▶ **WHAT IS BEING ASKED**: Quote all of the data exactly as given. Skip every picture it contains.

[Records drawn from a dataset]
-----
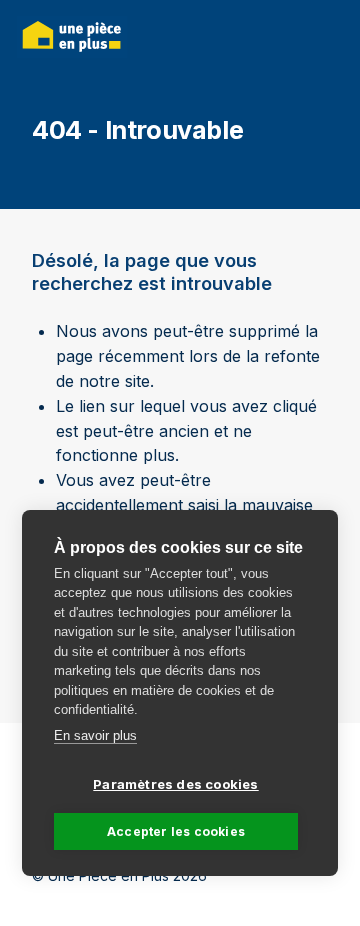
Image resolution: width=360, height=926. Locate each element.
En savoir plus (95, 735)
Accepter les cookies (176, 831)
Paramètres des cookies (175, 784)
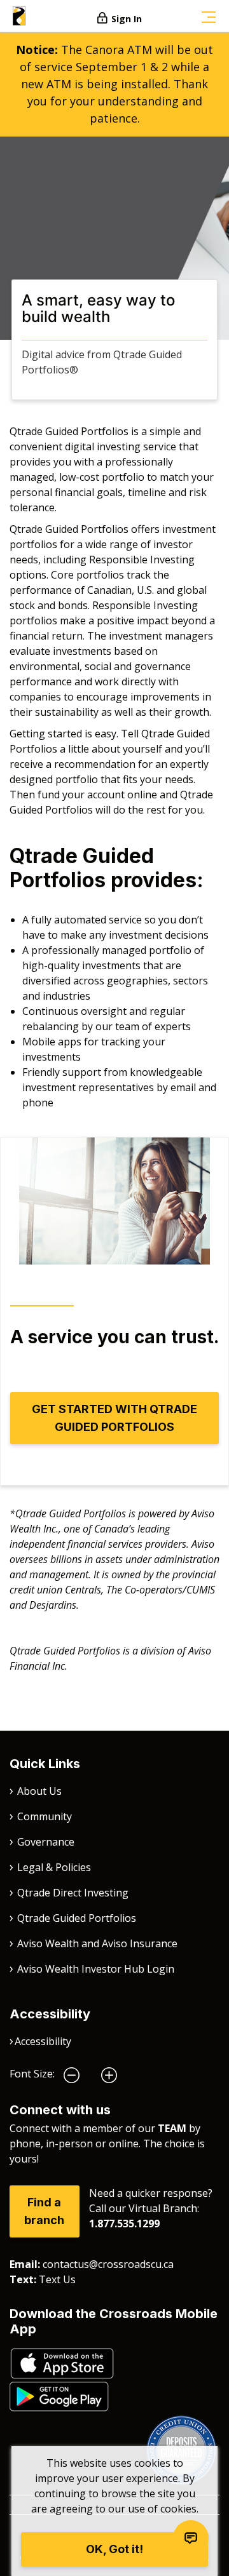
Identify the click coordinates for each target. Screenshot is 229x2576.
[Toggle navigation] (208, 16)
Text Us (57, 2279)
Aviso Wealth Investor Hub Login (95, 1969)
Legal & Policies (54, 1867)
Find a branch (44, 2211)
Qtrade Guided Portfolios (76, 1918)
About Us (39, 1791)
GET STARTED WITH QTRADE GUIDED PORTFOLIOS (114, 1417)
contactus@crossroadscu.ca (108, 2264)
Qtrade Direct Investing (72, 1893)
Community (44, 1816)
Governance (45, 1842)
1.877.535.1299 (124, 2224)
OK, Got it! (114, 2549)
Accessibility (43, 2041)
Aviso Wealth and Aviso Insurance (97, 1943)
-----
▶ **TASK OUTPUT**:
Image resolution: width=360, height=926. Locate each element.
En savoir plus (95, 735)
Accepter les cookies (176, 831)
Paramètres des cookies (175, 784)
Identify the click coordinates for each target. Screenshot is 229x2576.
[Toggle navigation] (208, 16)
Text Us (57, 2279)
Aviso Wealth Investor Hub Login (95, 1969)
Legal & Policies (54, 1867)
Find a branch (44, 2211)
Qtrade Guided Portfolios (76, 1918)
About Us (39, 1791)
GET STARTED WITH QTRADE GUIDED PORTFOLIOS (114, 1417)
contactus@crossroadscu.ca (108, 2264)
Qtrade Direct Investing (72, 1893)
Community (44, 1816)
Governance (45, 1842)
1.877.535.1299 (124, 2224)
OK, Got it! (114, 2549)
Accessibility (43, 2041)
Aviso Wealth and Aviso Insurance (97, 1943)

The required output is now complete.